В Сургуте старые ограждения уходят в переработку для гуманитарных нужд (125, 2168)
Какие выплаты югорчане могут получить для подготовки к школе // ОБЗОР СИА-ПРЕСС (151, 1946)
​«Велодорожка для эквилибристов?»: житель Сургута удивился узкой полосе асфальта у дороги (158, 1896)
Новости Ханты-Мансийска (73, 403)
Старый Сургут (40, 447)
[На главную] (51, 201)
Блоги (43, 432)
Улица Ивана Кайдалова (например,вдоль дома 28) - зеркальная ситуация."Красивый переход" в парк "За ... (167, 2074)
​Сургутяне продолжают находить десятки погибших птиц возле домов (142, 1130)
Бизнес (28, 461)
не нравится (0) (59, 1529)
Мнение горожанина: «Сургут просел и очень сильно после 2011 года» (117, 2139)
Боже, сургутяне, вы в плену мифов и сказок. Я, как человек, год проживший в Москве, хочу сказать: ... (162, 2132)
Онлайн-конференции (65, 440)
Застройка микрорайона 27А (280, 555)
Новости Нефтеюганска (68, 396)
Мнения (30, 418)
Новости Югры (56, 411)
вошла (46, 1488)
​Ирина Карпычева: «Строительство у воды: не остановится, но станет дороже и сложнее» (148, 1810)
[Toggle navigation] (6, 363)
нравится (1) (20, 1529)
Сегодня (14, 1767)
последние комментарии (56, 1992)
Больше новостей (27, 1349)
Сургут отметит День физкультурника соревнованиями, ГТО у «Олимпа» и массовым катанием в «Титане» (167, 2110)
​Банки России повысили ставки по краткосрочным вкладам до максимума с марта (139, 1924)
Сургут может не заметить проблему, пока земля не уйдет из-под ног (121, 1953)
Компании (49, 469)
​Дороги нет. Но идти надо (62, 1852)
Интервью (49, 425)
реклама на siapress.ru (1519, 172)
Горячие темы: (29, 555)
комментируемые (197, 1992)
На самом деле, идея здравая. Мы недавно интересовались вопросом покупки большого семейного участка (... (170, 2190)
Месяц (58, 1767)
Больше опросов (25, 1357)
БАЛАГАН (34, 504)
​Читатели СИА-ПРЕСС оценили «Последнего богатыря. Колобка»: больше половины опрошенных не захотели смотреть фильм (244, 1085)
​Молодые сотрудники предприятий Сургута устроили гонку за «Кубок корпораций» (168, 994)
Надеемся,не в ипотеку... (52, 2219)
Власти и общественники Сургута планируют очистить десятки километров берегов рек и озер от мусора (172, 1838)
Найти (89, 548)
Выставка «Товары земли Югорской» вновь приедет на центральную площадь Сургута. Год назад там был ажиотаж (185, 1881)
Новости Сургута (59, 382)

▸ **TASK**: In the listing above, the lines from the one containing "Какие выплаты югорчане" through the one containing "Мнения (30, 418)" must be set down exactly, with no other lines.

▸ **RESPONSE BELOW**:
Какие выплаты югорчане могут получить для подготовки к школе // ОБЗОР СИА-ПРЕСС (151, 1946)
​«Велодорожка для эквилибристов?»: житель Сургута удивился узкой полосе асфальта у дороги (158, 1896)
Новости Ханты-Мансийска (73, 403)
Старый Сургут (40, 447)
[На главную] (51, 201)
Блоги (43, 432)
Улица Ивана Кайдалова (например,вдоль дома 28) - зеркальная ситуация."Красивый переход" в парк "За ... (167, 2074)
​Сургутяне продолжают находить десятки погибших птиц возле домов (142, 1130)
Бизнес (28, 461)
не нравится (0) (59, 1529)
Мнение горожанина: «Сургут просел и очень сильно после 2011 года» (117, 2139)
Боже, сургутяне, вы в плену мифов и сказок. Я, как человек, год проживший в Москве, хочу сказать: ... (162, 2132)
Онлайн-конференции (65, 440)
Застройка микрорайона 27А (280, 555)
Новости Нефтеюганска (68, 396)
Мнения (30, 418)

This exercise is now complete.